D'une part, Montherlant ne demande pas à l'écrivain de se désintéresser tout à fait de son temps, d'autre part, il introduit une dimension qui n'est pas présente dans la première proposition, celle du public que vise ou atteint l'écrivain. Une double série de problèmes anime donc le sujet : celle qui concerne les rapports que l'écriture entretient avec le réel et celle qui règle les relations que le romancier souhaite tisser avec ses lecteurs présents ou à venir. Résoudre la première est-ce du même coup apporter une solution à la seconde? Autrement dit, est-ce que l'écrivain, en ordonnant les liens qui unissent sa fiction au réel, définit son public? Ou, au contraire, faut-il considérer qu'il y a là deux problématiques strictement indépendantes ? Le roman, dans son sens moderne est une œuvre de fiction.

E.

Littré, dans son Dictionnaire de la langue française (1863-1872) le définit comme une « histoire feinte, écrite en prose, où l'auteur cherche à exciter l'intérêt par la peinture des passions, des mœurs, ou par la singularité des aventures ». La fiction est un double du réel qui peut adopter différents états, depuis celui de l'hypothèse — ce qui revient à anticiper une certaine organisation de la réalité en vue d'une vérification — jusqu'à celui de l'hallucination — la fiction s'étant alors substituée au réel lui-même. Mais, quoi qu'il en soit de la fiction, elle est le fruit d'un acte.

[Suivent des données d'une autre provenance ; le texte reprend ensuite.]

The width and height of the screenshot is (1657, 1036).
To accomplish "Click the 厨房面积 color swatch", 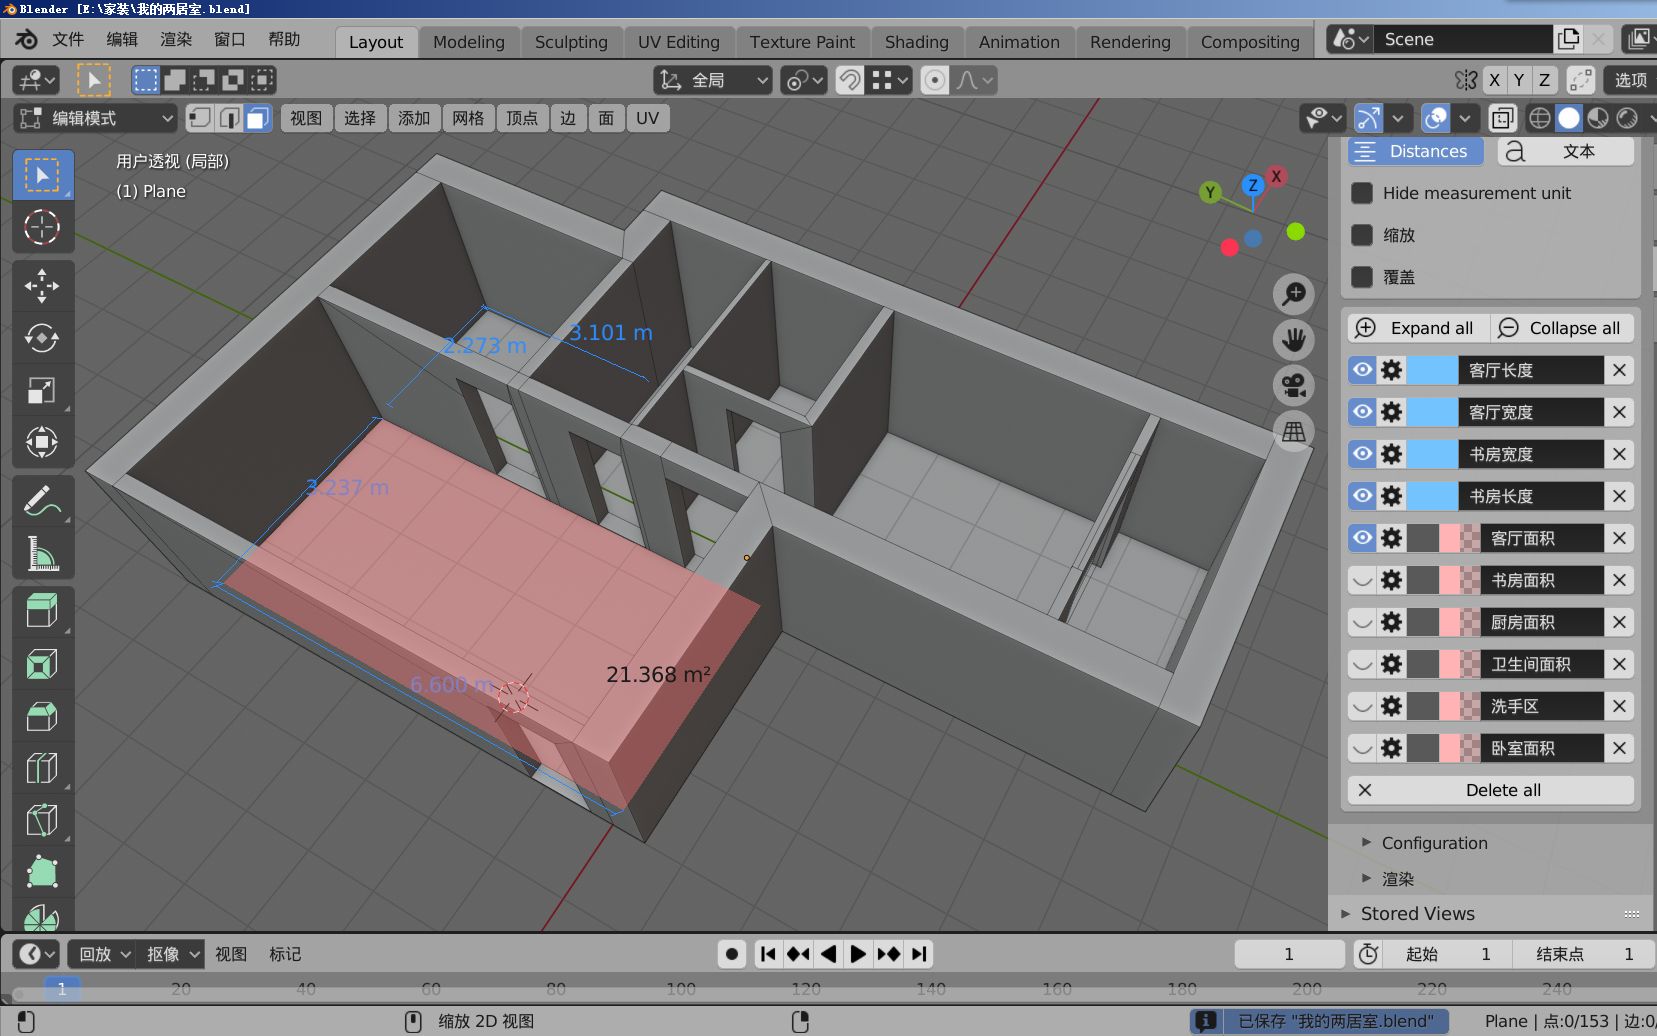I will pyautogui.click(x=1445, y=621).
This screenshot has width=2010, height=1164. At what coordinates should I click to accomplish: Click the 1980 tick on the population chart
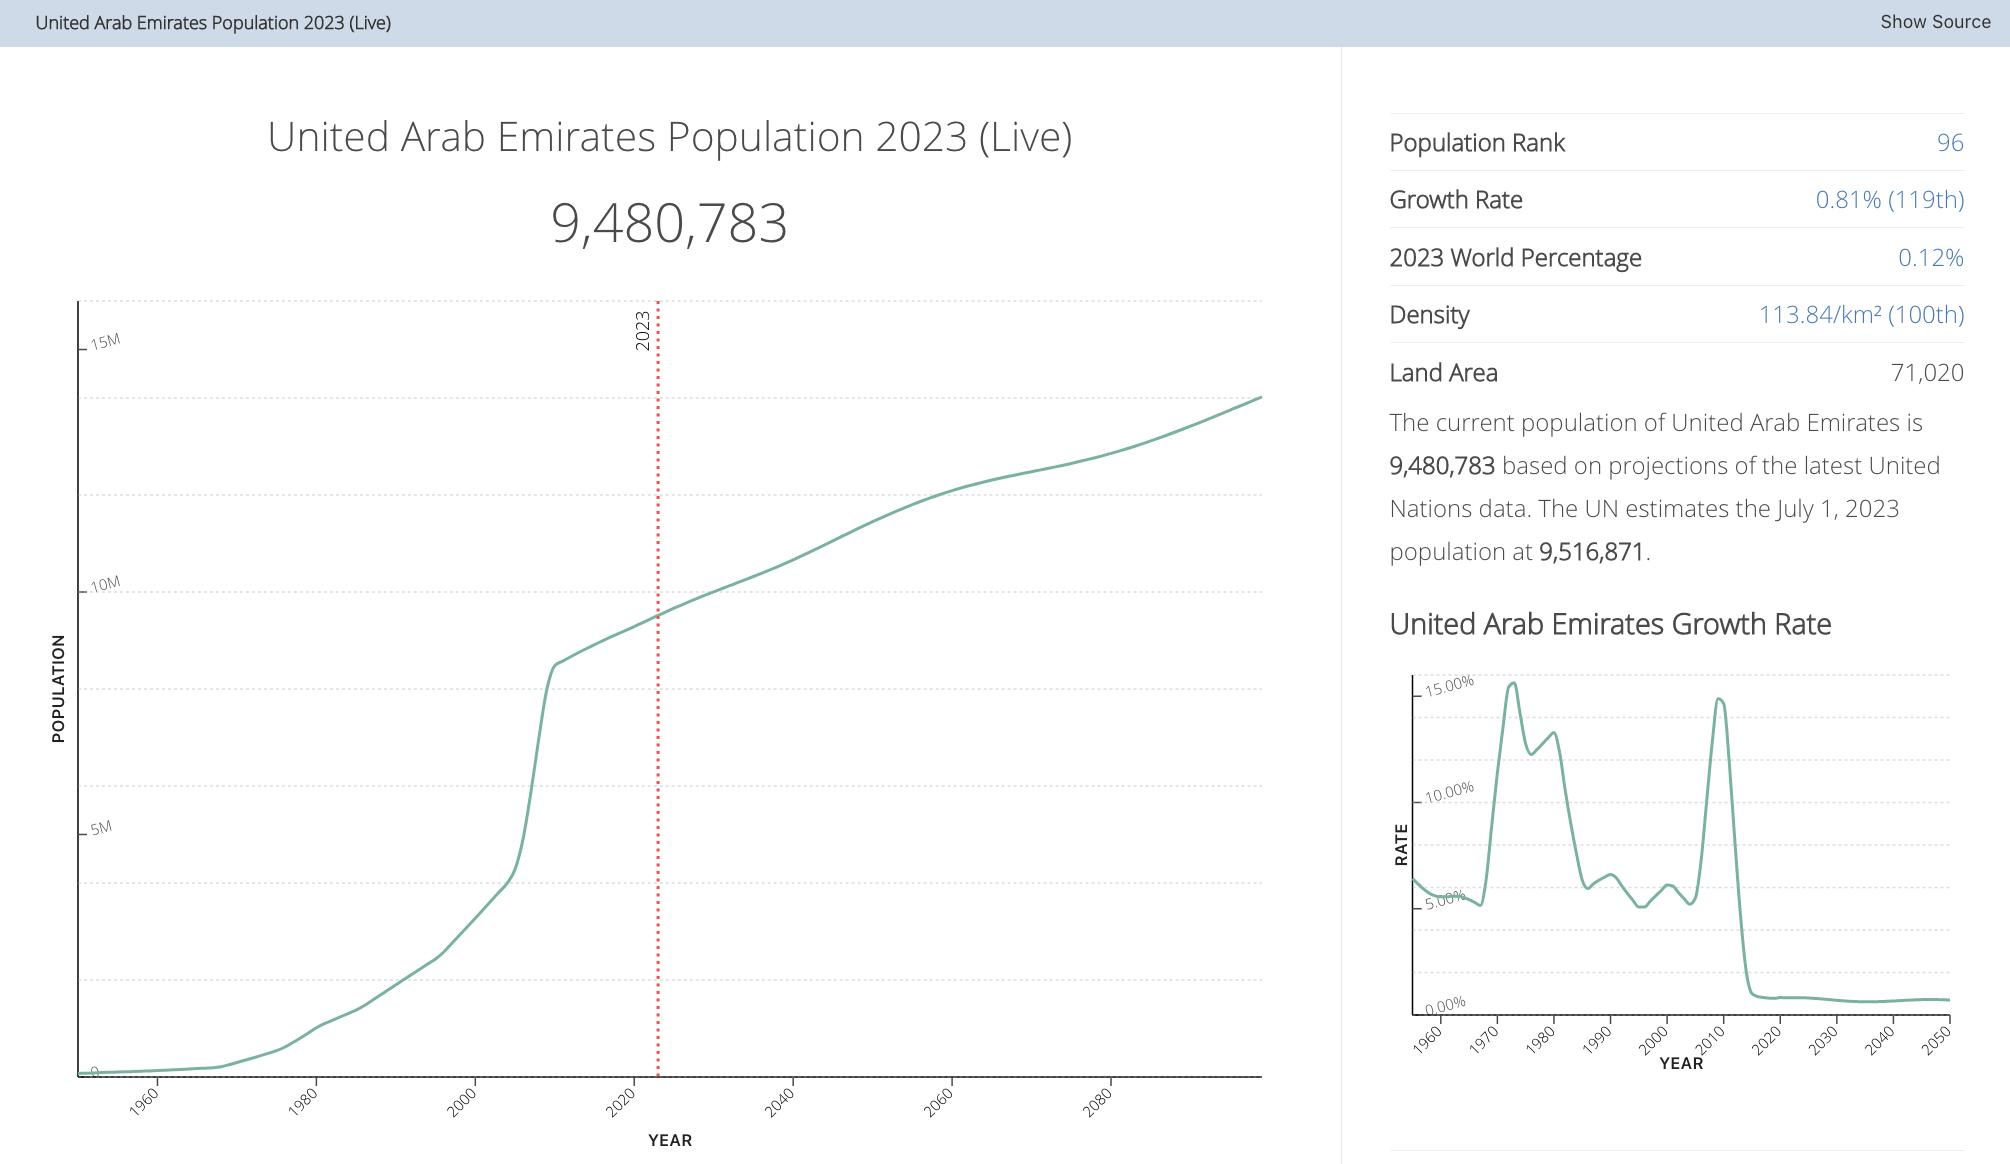(x=303, y=1101)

Dans la simple reproduction du réel, il y a précisément la médiation de l'acte de reproduire le réel : le réel reproduit ne sera jamais le réel lui-même. « Créer, c'est pour Dieu, tirer quelque chose du néant ; pour le poète, pour l'artiste, c'est ajouter quelque chose au monde par une opération, on aimerait presque dire, par une manipulation appropriée, portant sur les sons, les couleurs, les formes ou les mots » écrit R. Caillois dans Rencontres (1978). Dans la volonté réaliste la plus intransigeante, il y a toujours, tapi en son creux, cet acte créateur qui la déborde et la dépasse.

Ainsi, le réalisme n'est jamais purement réaliste.

Maupassant, dans la Préface de Pierre et Jean (1887) n'écrit-ii pas : « Faire vrai consiste à donner l'illusion complète du vrai, suivant la logique ordinaire des faits, et non à les transcrire servilement dans le pêle-mêle de leur succession.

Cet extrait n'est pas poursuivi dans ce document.